Conakry, 27 mai 2025- Mardi soir, les Guinéens ont retenu leur souffle, rivés aux écrans de la RTG. Une déclaration officielle du ministre de l’Administration du Territoire et de la Décentralisation, Ibrahima Kalil Condé, venait de tomber : la campagne nationale d’enrôlement biométrique est prolongée jusqu’au 20 juin 2025 à 18h00. Un répit inespéré pour des milliers de citoyens encore en attente de s’enregistrer dans le cadre du Programme national de recensement administratif à vocation d’état civil (PNRAVEC).
Dans les quartiers de Conakry comme dans les zones rurales les plus reculées, la nouvelle s’est répandue comme une traînée de poudre. « C’est un soulagement », confie Mariama, 32 ans, rencontrée à la sortie d’un centre d’enrôlement à Dixinn. « J’ai failli rater la date limite, mais maintenant j’ai une chance de régulariser ma situation. »
Une opération à enjeux multiples
Lancée le 15 avril dernier, cette vaste opération vise à établir une base de données fiable de l’état civil en Guinée. Une entreprise de taille dans un pays où les documents d’identité restent souvent synonymes de tracasseries administratives.
« Cette prorogation répond à une volonté d’inclusion », a insisté le ministre dans sa déclaration. « Elle permet à tous les citoyens résidant en Guinée ou à l’étranger, remplissant les conditions requises, de se faire enrôler. » Une mesure saluée par de nombreuses organisations de la société civile, qui craignaient que le calendrier initial ne laisse de côté des franges entières de la population, notamment en zones enclavées.

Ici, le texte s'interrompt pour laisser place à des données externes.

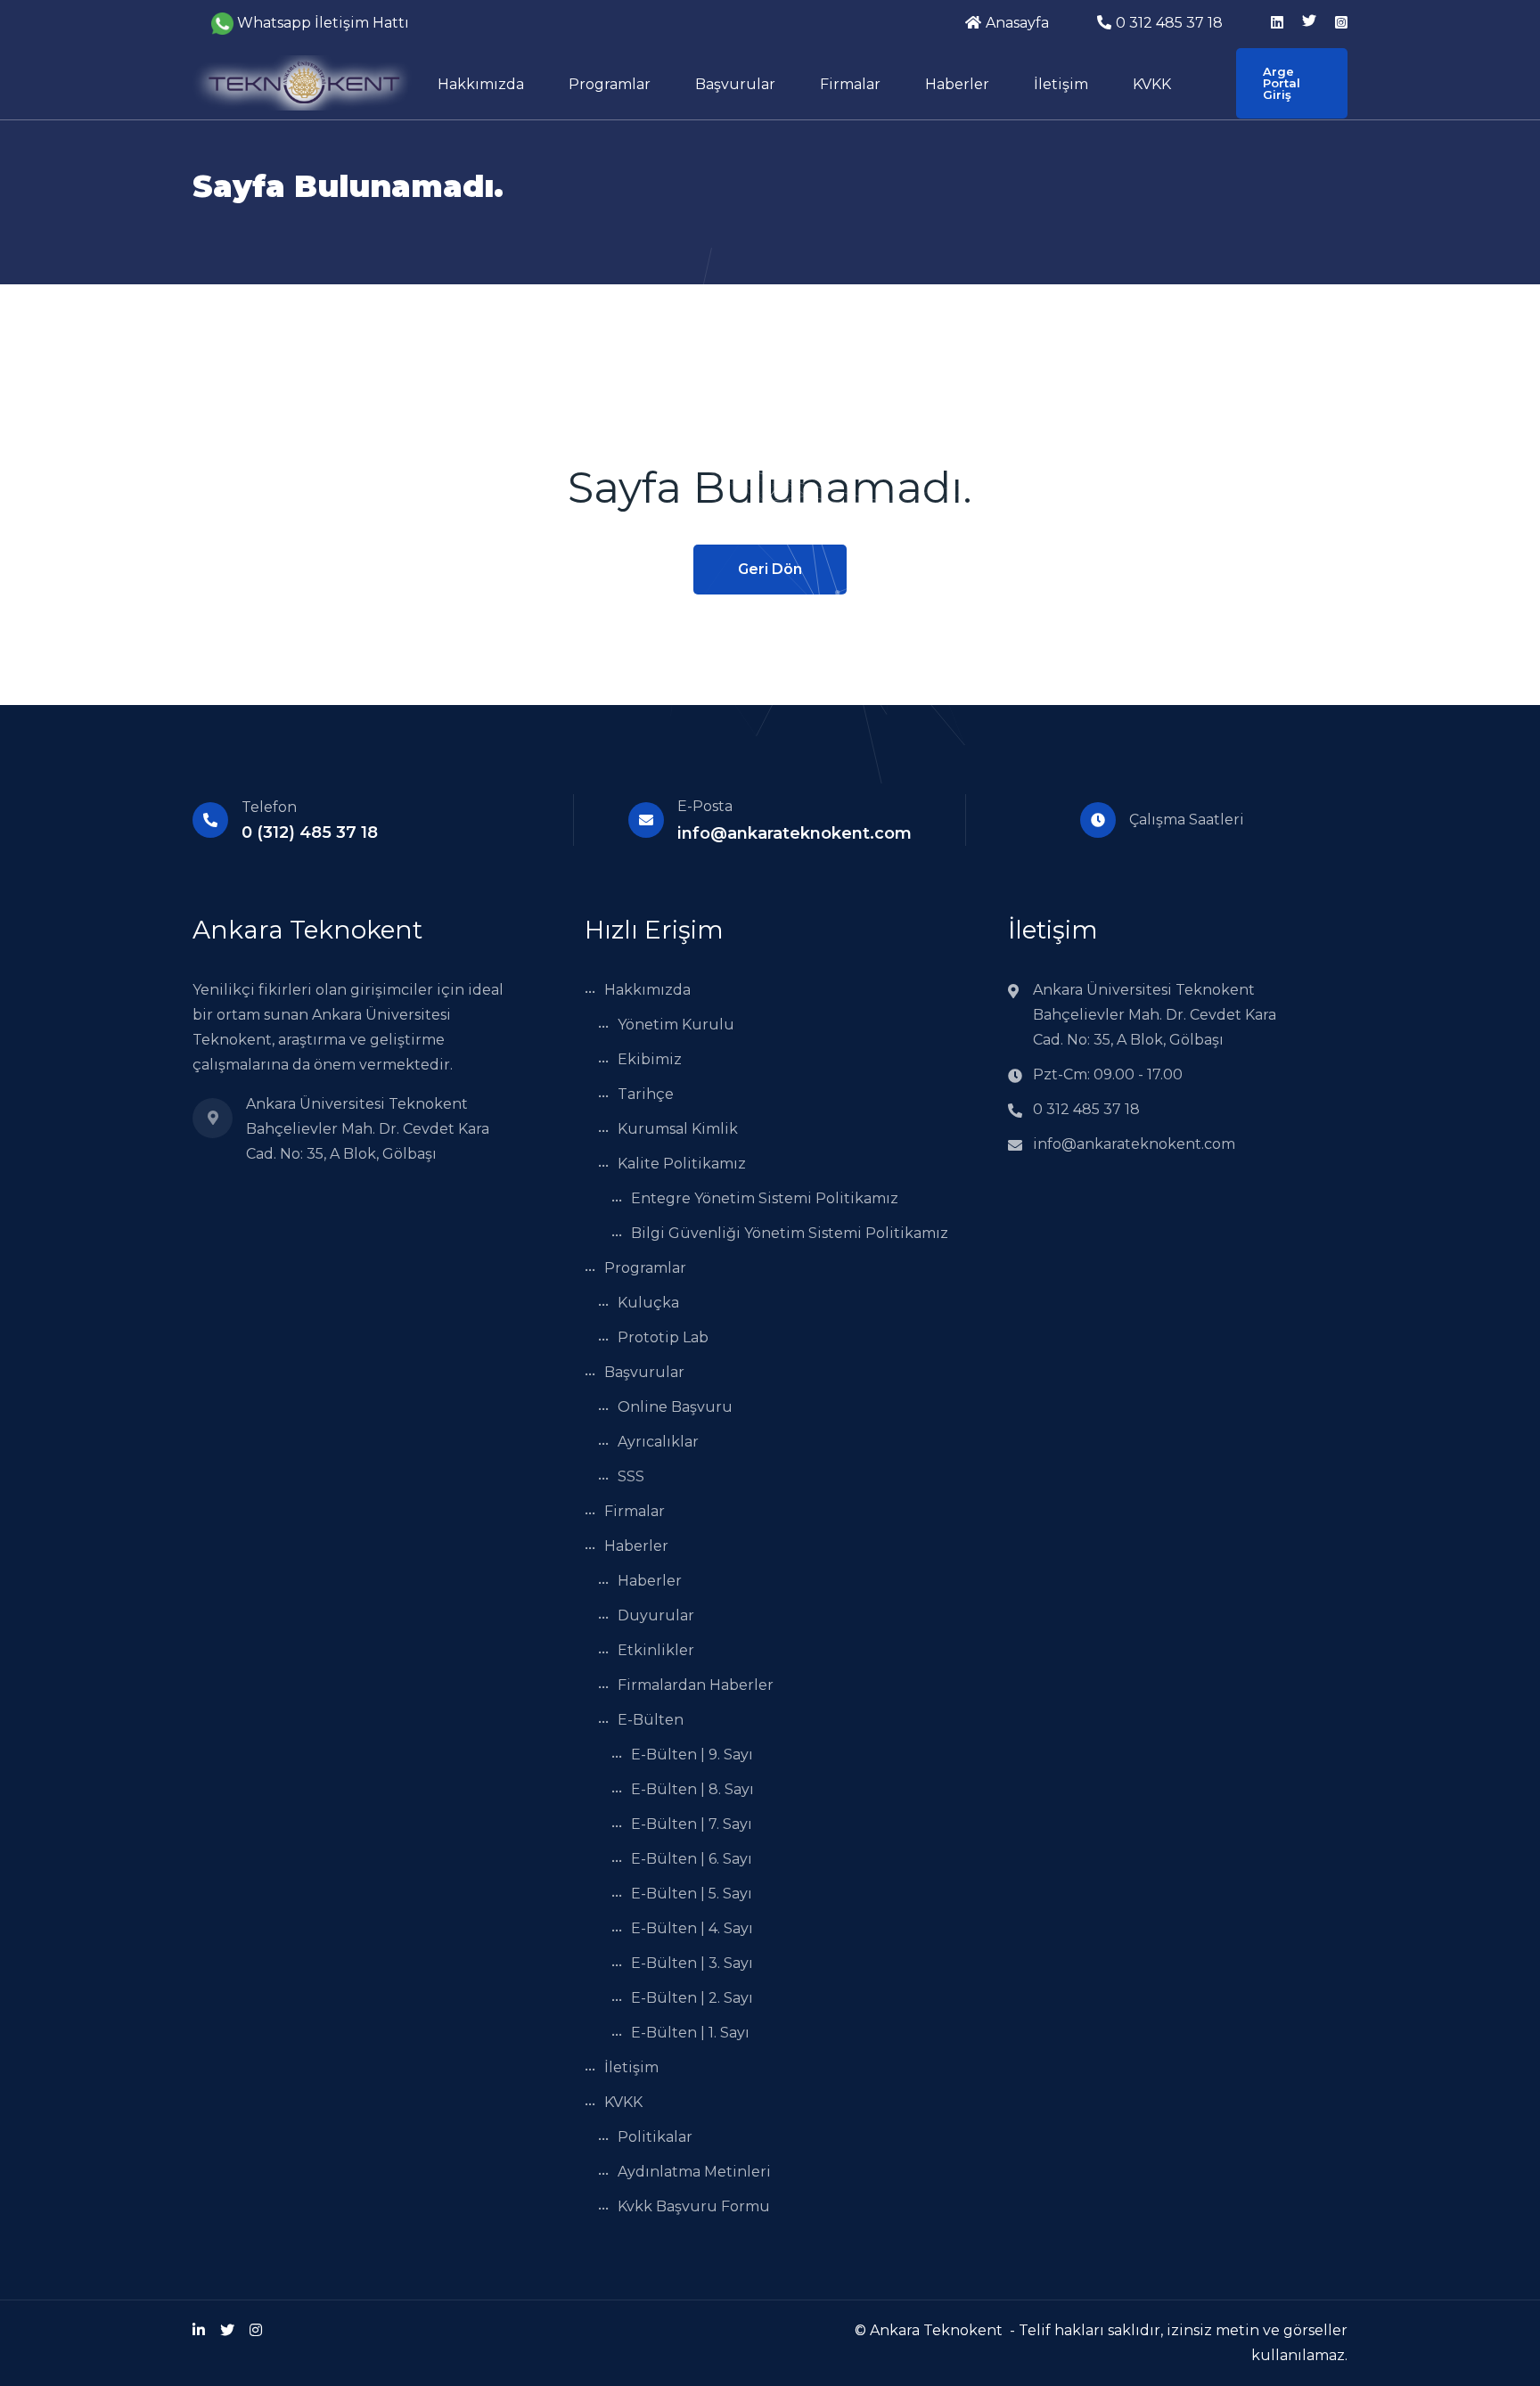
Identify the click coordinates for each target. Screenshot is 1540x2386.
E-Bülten (651, 1719)
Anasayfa (1017, 22)
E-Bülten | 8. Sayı (692, 1789)
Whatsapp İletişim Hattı (323, 22)
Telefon (269, 807)
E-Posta (705, 806)
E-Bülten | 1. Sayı (690, 2032)
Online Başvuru (675, 1406)
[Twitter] (227, 2330)
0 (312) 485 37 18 (310, 832)
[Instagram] (256, 2330)
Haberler (957, 84)
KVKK (1152, 84)
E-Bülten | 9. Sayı (692, 1754)
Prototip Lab (663, 1337)
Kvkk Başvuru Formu (694, 2206)
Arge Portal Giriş (1281, 83)
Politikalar (655, 2136)
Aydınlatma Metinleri (694, 2171)
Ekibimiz (650, 1059)
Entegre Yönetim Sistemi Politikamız (764, 1198)
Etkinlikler (656, 1650)
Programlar (610, 84)
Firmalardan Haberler (696, 1685)
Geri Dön (770, 569)
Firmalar (850, 84)
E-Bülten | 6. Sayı (691, 1858)
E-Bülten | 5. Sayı (691, 1893)
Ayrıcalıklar (658, 1441)
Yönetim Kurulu (676, 1024)
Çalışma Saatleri (1186, 819)
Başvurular (735, 84)
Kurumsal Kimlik (678, 1128)
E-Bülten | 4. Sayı (692, 1928)
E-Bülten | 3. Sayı (692, 1963)
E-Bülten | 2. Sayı (692, 1997)
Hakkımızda (481, 84)
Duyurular (656, 1615)
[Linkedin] (198, 2330)
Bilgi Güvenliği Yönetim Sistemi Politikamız (789, 1233)
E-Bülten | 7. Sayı (691, 1824)
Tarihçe (646, 1094)
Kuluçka (648, 1302)
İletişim (1061, 84)
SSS (631, 1476)
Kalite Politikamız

La diaspora aussi concernée
La mobilisation ne s’arrête pas aux frontières du pays. À compter du 1er juin 2025, les Guinéens de l’étranger auront eux aussi 20 jours pour se faire enregistrer dans les ambassades et consulats de la République de Guinée. L’opération s’y clôturera également le 20 juin.
À Paris, Aboubacar, un étudiant guinéen, attend avec impatience l’ouverture du guichet biométrique à l’ambassade. « C’est la première fois qu’on nous donne vraiment l’opportunité de participer à ce type de processus depuis l’étranger », se réjouit-il.
Un socle pour des élections plus transparentes ?
Pour les autorités, l’enjeu dépasse la simple régularisation administrative. Le PNRAVEC est présenté comme un pilier fondamental dans la modernisation de l’état civil guinéen, mais aussi comme un levier pour la fiabilisation du fichier électoral. En coulisse, nombreux sont ceux qui y voient un test grandeur nature avant les échéances électorales à venir.
Les citoyens, eux, sont appelés à jouer leur rôle. Les autorités multiplient les canaux d’information : numéro vert 105 accessible 24h/24, relais communautaires via les chefs de quartier ou présidents de district, et désormais une campagne d’information accrue sur les réseaux sociaux.
À Kaloum, comme à Labé, Nzérékoré ou Kankan, les files d’attente s’allongent devant les centres d’enrôlement. Car au-delà des discours officiels, le temps presse. Et pour de nombreux Guinéens, ce nouveau délai est peut-être la dernière chance de faire entendre leur voix – administrativement et, peut-être bientôt, politiquement.